HOW TO COMPLETE THIS TASK
Extract the full set of records, then give each one again exactly.

DATA SHOWN
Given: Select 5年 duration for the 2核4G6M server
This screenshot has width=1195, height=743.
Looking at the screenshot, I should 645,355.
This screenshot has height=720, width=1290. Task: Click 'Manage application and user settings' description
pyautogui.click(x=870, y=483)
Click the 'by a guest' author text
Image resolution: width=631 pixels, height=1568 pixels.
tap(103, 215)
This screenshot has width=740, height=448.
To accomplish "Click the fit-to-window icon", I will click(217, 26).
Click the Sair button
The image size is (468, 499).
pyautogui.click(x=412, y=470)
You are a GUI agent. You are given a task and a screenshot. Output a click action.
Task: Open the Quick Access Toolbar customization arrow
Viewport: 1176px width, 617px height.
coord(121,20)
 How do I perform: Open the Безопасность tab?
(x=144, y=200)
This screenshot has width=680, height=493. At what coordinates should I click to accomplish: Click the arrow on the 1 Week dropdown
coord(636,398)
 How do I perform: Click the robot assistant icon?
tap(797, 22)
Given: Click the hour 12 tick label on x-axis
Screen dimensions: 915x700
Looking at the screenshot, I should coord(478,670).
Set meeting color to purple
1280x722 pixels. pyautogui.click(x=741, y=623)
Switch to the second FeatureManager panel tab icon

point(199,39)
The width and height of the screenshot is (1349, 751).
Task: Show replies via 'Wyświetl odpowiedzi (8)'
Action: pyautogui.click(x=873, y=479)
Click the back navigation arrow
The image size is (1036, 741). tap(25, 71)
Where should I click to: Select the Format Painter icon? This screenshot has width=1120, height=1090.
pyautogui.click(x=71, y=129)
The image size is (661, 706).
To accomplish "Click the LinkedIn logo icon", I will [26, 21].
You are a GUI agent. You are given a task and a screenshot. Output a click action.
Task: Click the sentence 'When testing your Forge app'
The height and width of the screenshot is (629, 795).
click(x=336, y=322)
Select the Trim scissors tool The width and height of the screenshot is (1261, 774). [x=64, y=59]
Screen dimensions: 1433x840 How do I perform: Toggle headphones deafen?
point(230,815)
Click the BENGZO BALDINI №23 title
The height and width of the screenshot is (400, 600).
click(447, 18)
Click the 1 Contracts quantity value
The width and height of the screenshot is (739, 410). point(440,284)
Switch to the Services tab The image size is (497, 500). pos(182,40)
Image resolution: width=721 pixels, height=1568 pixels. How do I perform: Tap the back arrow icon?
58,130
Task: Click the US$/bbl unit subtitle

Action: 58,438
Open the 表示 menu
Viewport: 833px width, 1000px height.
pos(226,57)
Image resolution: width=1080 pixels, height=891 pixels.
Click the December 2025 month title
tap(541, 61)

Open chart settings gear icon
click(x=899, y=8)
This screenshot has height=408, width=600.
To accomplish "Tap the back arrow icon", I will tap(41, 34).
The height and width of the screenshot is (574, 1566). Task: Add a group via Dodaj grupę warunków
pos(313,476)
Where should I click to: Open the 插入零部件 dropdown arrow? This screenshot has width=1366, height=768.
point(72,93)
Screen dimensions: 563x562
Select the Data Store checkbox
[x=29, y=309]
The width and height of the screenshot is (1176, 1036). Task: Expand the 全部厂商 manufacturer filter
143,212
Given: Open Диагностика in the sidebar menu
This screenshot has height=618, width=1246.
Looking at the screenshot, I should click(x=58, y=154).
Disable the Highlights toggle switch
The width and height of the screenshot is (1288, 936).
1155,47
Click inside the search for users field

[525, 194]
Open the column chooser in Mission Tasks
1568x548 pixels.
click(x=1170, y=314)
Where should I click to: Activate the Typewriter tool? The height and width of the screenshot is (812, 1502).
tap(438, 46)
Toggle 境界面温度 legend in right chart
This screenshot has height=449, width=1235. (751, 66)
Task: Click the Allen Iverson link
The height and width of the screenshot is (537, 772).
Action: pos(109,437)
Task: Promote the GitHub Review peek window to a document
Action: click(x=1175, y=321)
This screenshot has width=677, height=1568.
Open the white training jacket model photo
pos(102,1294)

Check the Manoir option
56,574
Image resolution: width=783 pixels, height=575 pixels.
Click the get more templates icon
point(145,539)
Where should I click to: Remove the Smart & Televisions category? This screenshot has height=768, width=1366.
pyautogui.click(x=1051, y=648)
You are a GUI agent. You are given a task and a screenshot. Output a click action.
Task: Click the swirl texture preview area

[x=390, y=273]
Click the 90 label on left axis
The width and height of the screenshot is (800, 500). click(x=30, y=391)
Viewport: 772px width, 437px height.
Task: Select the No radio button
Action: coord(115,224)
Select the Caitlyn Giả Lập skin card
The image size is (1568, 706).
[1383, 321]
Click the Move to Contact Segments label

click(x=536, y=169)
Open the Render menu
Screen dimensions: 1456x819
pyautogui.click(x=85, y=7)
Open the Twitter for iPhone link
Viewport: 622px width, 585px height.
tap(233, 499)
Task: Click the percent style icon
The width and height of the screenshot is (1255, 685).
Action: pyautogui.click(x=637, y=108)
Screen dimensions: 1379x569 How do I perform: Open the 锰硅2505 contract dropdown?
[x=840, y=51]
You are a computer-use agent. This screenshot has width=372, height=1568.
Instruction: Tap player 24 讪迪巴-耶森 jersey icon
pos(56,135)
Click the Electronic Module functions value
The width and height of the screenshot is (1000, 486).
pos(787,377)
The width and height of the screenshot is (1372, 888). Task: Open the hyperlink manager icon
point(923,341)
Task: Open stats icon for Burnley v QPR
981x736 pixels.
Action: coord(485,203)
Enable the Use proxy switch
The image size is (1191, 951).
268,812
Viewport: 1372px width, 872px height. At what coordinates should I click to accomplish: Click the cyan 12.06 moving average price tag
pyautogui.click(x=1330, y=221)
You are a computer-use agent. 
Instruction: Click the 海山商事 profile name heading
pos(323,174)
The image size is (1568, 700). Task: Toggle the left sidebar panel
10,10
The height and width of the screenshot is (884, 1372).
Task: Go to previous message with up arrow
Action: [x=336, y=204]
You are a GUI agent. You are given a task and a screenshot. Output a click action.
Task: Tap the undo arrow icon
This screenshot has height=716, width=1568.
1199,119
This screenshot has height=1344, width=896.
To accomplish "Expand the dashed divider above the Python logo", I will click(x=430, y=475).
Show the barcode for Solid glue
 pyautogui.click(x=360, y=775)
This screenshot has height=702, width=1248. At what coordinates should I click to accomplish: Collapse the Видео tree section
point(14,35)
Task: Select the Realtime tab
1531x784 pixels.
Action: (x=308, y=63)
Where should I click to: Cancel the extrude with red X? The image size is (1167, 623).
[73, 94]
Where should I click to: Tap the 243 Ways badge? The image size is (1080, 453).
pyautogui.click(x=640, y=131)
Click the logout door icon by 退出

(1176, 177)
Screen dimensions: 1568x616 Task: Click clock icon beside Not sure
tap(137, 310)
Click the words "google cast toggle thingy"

RESPONSE
Given: Select 5年 duration for the 2核4G6M server
This screenshot has width=1195, height=743.
Looking at the screenshot, I should 645,355.
This screenshot has height=720, width=1290. Task: Click 'Manage application and user settings' description
pyautogui.click(x=870, y=483)
Click the 'by a guest' author text
Image resolution: width=631 pixels, height=1568 pixels.
tap(103, 215)
This screenshot has width=740, height=448.
To accomplish "Click the fit-to-window icon", I will click(217, 26).
Click the Sair button
The image size is (468, 499).
pyautogui.click(x=412, y=470)
You are a GUI agent. You are given a task and a screenshot. Output a click action.
Task: Open the Quick Access Toolbar customization arrow
Viewport: 1176px width, 617px height.
coord(121,20)
 How do I perform: Open the Безопасность tab?
(x=144, y=200)
This screenshot has width=680, height=493. At what coordinates should I click to accomplish: Click the arrow on the 1 Week dropdown
coord(636,398)
 How do I perform: Click the robot assistant icon?
tap(797, 22)
Given: Click the hour 12 tick label on x-axis
Screen dimensions: 915x700
Looking at the screenshot, I should coord(478,670).
Set meeting color to purple
1280x722 pixels. pyautogui.click(x=741, y=623)
Switch to the second FeatureManager panel tab icon

point(199,39)
The width and height of the screenshot is (1349, 751).
Task: Show replies via 'Wyświetl odpowiedzi (8)'
Action: pyautogui.click(x=873, y=479)
Click the back navigation arrow
The image size is (1036, 741). tap(25, 71)
Where should I click to: Select the Format Painter icon? This screenshot has width=1120, height=1090.
pyautogui.click(x=71, y=129)
The image size is (661, 706).
To accomplish "Click the LinkedIn logo icon", I will [26, 21].
You are a GUI agent. You are given a task and a screenshot. Output a click action.
Task: Click the sentence 'When testing your Forge app'
The height and width of the screenshot is (629, 795).
click(x=336, y=322)
Select the Trim scissors tool The width and height of the screenshot is (1261, 774). [x=64, y=59]
Screen dimensions: 1433x840 How do I perform: Toggle headphones deafen?
point(230,815)
Click the BENGZO BALDINI №23 title
The height and width of the screenshot is (400, 600).
click(447, 18)
Click the 1 Contracts quantity value
The width and height of the screenshot is (739, 410). point(440,284)
Switch to the Services tab The image size is (497, 500). pos(182,40)
Image resolution: width=721 pixels, height=1568 pixels. How do I perform: Tap the back arrow icon?
58,130
Task: Click the US$/bbl unit subtitle

Action: 58,438
Open the 表示 menu
Viewport: 833px width, 1000px height.
pos(226,57)
Image resolution: width=1080 pixels, height=891 pixels.
Click the December 2025 month title
tap(541, 61)

Open chart settings gear icon
click(x=899, y=8)
This screenshot has height=408, width=600.
To accomplish "Tap the back arrow icon", I will tap(41, 34).
The height and width of the screenshot is (574, 1566). Task: Add a group via Dodaj grupę warunków
pos(313,476)
Where should I click to: Open the 插入零部件 dropdown arrow? This screenshot has width=1366, height=768.
point(72,93)
Screen dimensions: 563x562
Select the Data Store checkbox
[x=29, y=309]
The width and height of the screenshot is (1176, 1036). Task: Expand the 全部厂商 manufacturer filter
143,212
Given: Open Диагностика in the sidebar menu
This screenshot has height=618, width=1246.
Looking at the screenshot, I should click(x=58, y=154).
Disable the Highlights toggle switch
The width and height of the screenshot is (1288, 936).
1155,47
Click inside the search for users field

[525, 194]
Open the column chooser in Mission Tasks
1568x548 pixels.
click(x=1170, y=314)
Where should I click to: Activate the Typewriter tool? The height and width of the screenshot is (812, 1502).
tap(438, 46)
Toggle 境界面温度 legend in right chart
This screenshot has height=449, width=1235. (751, 66)
Task: Click the Allen Iverson link
The height and width of the screenshot is (537, 772).
Action: pos(109,437)
Task: Promote the GitHub Review peek window to a document
Action: click(x=1175, y=321)
This screenshot has width=677, height=1568.
Open the white training jacket model photo
pos(102,1294)

Check the Manoir option
56,574
Image resolution: width=783 pixels, height=575 pixels.
Click the get more templates icon
point(145,539)
Where should I click to: Remove the Smart & Televisions category? This screenshot has height=768, width=1366.
pyautogui.click(x=1051, y=648)
You are a GUI agent. You are given a task and a screenshot. Output a click action.
Task: Click the swirl texture preview area

[x=390, y=273]
Click the 90 label on left axis
The width and height of the screenshot is (800, 500). click(x=30, y=391)
Viewport: 772px width, 437px height.
Task: Select the No radio button
Action: coord(115,224)
Select the Caitlyn Giả Lập skin card
The image size is (1568, 706).
[1383, 321]
Click the Move to Contact Segments label

click(x=536, y=169)
Open the Render menu
Screen dimensions: 1456x819
pyautogui.click(x=85, y=7)
Open the Twitter for iPhone link
Viewport: 622px width, 585px height.
tap(233, 499)
Task: Click the percent style icon
The width and height of the screenshot is (1255, 685).
Action: pyautogui.click(x=637, y=108)
Screen dimensions: 1379x569 How do I perform: Open the 锰硅2505 contract dropdown?
[x=840, y=51]
You are a computer-use agent. This screenshot has width=372, height=1568.
Instruction: Tap player 24 讪迪巴-耶森 jersey icon
pos(56,135)
Click the Electronic Module functions value
The width and height of the screenshot is (1000, 486).
pos(787,377)
The width and height of the screenshot is (1372, 888). Task: Open the hyperlink manager icon
point(923,341)
Task: Open stats icon for Burnley v QPR
981x736 pixels.
Action: coord(485,203)
Enable the Use proxy switch
The image size is (1191, 951).
268,812
Viewport: 1372px width, 872px height. At what coordinates should I click to accomplish: Click the cyan 12.06 moving average price tag
pyautogui.click(x=1330, y=221)
You are a computer-use agent. 
Instruction: Click the 海山商事 profile name heading
pos(323,174)
The image size is (1568, 700). Task: Toggle the left sidebar panel
10,10
The height and width of the screenshot is (884, 1372).
Task: Go to previous message with up arrow
Action: [x=336, y=204]
You are a GUI agent. You are given a task and a screenshot. Output a click action.
Task: Tap the undo arrow icon
This screenshot has height=716, width=1568.
1199,119
This screenshot has height=1344, width=896.
To accomplish "Expand the dashed divider above the Python logo", I will click(x=430, y=475).
Show the barcode for Solid glue
 pyautogui.click(x=360, y=775)
This screenshot has height=702, width=1248. At what coordinates should I click to accomplish: Collapse the Видео tree section
point(14,35)
Task: Select the Realtime tab
1531x784 pixels.
Action: (x=308, y=63)
Where should I click to: Cancel the extrude with red X? The image size is (1167, 623).
[73, 94]
Where should I click to: Tap the 243 Ways badge? The image size is (1080, 453).
pyautogui.click(x=640, y=131)
Click the logout door icon by 退出

(1176, 177)
Screen dimensions: 1568x616 Task: Click clock icon beside Not sure
tap(137, 310)
Click the words "google cast toggle thingy"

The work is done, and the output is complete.